Не много ли для одной?
Шрифт:
Решила вести дневник. Но сначала опишу свою прошлую жизнь. Мне уже двадцать четыре года. Я все время была в недостатках и печали, но самое начало жизни было светлым.
Нас в семье росло четыре дочери. Старшую звали Лиза, вторую — Поля, третью — Катя, четвертая росла я. За смуглость и чрезмерную подвижность мама иногда называла меня «Жучка ты моя чернущая».
Помню, как дружно мы готовились к праздникам: белили, мыли, чистили самовары, вилки, подносы. Все шло конвейером. У нас была избушка небольшая. Кухня называлась кутьем. Это не совсем и кухня была: просто русская печь была отгорожена тесом. В этом закутке стряпалось, варилось, здесь находились все горшки.

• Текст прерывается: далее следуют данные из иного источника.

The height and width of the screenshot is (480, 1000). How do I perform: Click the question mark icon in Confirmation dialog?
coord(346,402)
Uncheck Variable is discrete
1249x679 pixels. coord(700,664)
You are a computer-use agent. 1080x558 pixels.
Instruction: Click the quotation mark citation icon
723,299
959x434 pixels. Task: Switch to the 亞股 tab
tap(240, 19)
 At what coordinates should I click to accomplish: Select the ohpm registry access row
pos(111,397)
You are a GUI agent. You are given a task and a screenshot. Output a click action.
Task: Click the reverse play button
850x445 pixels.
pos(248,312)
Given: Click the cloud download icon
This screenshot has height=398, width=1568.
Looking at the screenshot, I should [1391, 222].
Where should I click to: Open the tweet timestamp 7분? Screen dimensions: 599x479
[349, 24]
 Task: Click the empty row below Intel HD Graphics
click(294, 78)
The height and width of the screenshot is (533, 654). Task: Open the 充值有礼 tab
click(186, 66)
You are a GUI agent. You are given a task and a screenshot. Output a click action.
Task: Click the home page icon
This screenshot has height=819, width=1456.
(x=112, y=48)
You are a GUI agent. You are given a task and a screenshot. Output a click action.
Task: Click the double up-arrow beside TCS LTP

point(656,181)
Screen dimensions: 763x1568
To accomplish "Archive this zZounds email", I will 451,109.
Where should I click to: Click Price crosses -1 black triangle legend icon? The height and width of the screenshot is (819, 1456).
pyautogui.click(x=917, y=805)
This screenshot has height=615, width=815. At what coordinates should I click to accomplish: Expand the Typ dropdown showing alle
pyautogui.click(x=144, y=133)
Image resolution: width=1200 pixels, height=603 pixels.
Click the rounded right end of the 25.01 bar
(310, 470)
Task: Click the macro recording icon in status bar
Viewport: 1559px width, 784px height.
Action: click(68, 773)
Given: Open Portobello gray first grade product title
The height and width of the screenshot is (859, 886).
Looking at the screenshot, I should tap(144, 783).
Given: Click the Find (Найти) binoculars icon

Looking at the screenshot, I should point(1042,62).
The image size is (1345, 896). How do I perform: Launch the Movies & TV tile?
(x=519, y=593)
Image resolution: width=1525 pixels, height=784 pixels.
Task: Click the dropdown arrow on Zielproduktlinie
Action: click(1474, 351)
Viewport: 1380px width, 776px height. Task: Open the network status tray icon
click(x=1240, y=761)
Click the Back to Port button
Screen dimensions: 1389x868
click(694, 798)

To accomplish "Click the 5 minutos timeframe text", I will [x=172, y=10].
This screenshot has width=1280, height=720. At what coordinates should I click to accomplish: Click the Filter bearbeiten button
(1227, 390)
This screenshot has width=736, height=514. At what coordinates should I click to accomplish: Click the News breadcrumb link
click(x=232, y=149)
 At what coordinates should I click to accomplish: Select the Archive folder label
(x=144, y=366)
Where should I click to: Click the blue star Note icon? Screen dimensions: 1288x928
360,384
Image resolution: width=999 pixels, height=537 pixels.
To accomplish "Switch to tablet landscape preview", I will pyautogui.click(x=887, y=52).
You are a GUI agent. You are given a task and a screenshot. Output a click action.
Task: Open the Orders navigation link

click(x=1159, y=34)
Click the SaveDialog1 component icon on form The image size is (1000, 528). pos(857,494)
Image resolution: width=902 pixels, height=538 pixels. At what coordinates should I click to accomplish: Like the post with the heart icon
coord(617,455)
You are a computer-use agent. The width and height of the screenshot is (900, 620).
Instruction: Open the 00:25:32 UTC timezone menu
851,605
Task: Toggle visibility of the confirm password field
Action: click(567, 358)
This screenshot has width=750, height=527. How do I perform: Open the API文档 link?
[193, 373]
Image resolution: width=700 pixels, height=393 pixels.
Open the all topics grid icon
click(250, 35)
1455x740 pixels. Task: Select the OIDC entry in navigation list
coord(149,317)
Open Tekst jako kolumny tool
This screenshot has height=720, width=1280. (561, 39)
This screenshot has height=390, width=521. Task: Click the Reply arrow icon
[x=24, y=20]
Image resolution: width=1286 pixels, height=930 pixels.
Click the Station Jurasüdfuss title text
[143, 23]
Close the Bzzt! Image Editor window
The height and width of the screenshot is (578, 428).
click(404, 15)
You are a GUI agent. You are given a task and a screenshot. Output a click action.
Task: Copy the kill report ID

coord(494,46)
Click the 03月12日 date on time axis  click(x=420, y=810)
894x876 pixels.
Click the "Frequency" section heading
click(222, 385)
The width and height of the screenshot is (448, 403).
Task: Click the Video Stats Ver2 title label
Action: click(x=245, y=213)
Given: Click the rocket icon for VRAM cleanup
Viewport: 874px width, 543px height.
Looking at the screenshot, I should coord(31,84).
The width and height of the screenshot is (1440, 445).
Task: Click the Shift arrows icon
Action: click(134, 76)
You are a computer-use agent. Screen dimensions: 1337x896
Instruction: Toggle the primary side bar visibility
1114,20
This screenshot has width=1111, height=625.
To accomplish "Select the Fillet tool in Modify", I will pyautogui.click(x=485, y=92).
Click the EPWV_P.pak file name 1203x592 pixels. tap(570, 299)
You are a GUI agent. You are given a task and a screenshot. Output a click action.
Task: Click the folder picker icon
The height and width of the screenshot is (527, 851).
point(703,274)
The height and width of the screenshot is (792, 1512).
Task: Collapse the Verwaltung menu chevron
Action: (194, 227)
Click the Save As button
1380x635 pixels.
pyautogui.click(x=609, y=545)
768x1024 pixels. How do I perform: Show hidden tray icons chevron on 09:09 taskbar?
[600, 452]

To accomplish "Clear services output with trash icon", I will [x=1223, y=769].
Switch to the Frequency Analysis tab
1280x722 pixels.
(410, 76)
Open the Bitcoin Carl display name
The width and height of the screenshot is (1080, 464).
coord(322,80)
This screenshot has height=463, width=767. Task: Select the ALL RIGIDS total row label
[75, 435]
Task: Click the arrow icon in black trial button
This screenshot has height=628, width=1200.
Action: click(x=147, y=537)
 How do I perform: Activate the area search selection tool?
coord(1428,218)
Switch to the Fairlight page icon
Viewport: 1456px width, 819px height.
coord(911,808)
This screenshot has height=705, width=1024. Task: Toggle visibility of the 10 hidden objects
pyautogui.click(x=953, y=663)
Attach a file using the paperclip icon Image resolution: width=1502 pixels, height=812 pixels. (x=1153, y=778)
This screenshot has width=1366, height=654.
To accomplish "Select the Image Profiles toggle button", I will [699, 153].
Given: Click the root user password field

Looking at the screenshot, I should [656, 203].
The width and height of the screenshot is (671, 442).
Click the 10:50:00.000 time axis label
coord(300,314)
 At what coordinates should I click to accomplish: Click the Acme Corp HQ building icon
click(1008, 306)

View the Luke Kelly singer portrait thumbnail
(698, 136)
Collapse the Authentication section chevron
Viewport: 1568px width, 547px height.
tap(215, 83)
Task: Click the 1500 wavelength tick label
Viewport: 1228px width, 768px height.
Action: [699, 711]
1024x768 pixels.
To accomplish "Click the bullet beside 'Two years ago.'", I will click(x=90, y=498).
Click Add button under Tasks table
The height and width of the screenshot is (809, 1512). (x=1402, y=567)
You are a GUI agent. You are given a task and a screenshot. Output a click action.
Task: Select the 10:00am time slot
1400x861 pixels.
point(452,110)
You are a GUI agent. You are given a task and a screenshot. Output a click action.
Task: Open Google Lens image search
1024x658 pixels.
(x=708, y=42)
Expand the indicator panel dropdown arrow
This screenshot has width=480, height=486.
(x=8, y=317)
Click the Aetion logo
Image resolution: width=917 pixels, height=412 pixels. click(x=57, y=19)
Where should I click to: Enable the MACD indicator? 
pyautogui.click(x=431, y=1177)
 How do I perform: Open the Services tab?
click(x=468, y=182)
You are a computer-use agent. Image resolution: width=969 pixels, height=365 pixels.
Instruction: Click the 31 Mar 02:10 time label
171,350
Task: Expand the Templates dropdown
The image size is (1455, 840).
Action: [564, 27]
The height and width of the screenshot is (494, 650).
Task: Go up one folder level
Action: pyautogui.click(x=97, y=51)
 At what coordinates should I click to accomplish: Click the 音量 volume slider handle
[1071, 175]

Как войдешь в нашу избушку, по правую руку стояла деревянная большая койка, к которой была прибита на шарниры доска: ее к ночи поднимали, и мы спали всей семьей поперек койки. А иногда спали на полатях или на печи. Особенно зимой: набегаешься на морозе
Платья шили нам из холста. Выкрасит его мама в разные цвета: половина платья одного цвета, половина другого. Тогда и показываешь подружкам: «Эх, у меня новое платье!» Шили и ситцевые, но только к большим праздникам: к Пасхе и Рождеству.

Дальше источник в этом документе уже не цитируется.